Quelle: © Bundesstiftung Aufarbeitung / Klaus Mehner
Datsche
In der DDR im Besitz einer Datsche zu sein, war so was wie ein Sechser im Lotto. Datsche leitet sich aus dem russischen „Datscha“ ab und war ein kleines Ferienhaus oder eine größere Laube in einem Kleingarten oder einem privaten Waldgrundstück. Für die DDR-Bevölkerung war es mehr als das. Die Kleingärten waren private Nische und Versorgungsquelle und wurden, mangels Alternativen, für viele Menschen in der Freizeit zum Lebensmittelpunkt. Es wurde angebaut, was im Obst- und Gemüsehandel selten oder nie vorhanden war. Die Lebensmittel wurden zum Verzehr und Verkauf genutzt oder zum Tausch gegen bspw. Baustoffe angeboten, die als Mangelware galten. Die waren dann dem Nachbarn eben vom „LKW gefallen“. Ohne diese krummen Geschäfte wäre das Bauen einer Datsche meist gar nicht möglich gewesen.

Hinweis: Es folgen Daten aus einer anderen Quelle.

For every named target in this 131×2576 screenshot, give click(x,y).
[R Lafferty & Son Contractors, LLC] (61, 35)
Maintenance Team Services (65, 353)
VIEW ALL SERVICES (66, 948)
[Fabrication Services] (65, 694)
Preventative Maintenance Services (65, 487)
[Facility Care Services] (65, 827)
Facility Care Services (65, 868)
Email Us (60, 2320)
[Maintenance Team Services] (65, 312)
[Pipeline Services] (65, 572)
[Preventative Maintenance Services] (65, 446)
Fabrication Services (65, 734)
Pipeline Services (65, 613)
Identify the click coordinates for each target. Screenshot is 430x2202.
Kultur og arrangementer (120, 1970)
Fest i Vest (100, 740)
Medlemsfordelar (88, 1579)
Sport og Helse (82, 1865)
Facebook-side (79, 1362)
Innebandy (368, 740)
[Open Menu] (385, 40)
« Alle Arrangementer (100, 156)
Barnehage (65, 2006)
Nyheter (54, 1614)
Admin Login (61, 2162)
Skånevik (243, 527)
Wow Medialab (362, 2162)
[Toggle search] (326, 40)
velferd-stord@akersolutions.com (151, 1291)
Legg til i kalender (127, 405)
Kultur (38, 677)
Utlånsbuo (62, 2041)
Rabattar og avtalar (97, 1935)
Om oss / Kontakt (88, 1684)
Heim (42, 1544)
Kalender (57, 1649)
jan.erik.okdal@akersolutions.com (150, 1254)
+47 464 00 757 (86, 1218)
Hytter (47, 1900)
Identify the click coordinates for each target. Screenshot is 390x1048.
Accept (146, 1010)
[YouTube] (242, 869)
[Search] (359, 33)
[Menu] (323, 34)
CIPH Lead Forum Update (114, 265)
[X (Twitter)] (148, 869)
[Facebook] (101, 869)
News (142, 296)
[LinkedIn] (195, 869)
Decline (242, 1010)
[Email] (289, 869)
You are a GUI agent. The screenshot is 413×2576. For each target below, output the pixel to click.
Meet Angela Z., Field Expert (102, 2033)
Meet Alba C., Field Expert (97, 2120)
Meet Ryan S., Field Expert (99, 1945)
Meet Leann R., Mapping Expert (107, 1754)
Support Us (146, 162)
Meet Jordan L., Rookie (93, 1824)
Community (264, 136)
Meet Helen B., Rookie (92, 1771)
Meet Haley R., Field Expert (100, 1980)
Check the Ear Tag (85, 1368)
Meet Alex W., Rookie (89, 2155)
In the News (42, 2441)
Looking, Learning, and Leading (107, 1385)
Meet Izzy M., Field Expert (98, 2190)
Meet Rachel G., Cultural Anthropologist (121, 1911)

Das geliebte Eigenheim in klein: die Datsche. Ein russisches Wort für ein kleines Gartenhäuschen, oft mit „entwendeten“ Baustoffen von Baustellen aus der ganzen Republik gebaut. Baumaterial war auf dem Schwarzmarkt der DDR sehr begehrt.
Quelle: © IMAGO / Serienlicht
Pfusch am Bau
Eine große Problematik bei der Geschwindigkeit, mit der die Wohnblöcke fertiggestellt wurden, war Pfusch am Bau. Die Bauqualität ließ nach, Abnahmen fanden hastig von nicht qualifiziertem Personal statt. Häuser waren fertig, doch die Zugänge und Straßen bestanden aus Hügeln voller Sand oder Schlamm.
So wiesen die Wohnblöcke oft große Mängel auf. Im Jahr 1989 wurden bei Neubauwohnungen des VEB Wohnungsbaukombinat Berlin beispielsweise nach einem Jahr bereits Schimmelbildung festgestellt. Auf 5800 von diesem Betrieb fertiggestellte Wohnungen entfielen 2700 Mängelanzeigen.
Die Häuser sind fertig, doch die Zugänge und Straßen nicht! Also findet der Einzug in die neue Wohnung mit dem Traktor statt. Wohnungsbau 1980er Jahre, DDR.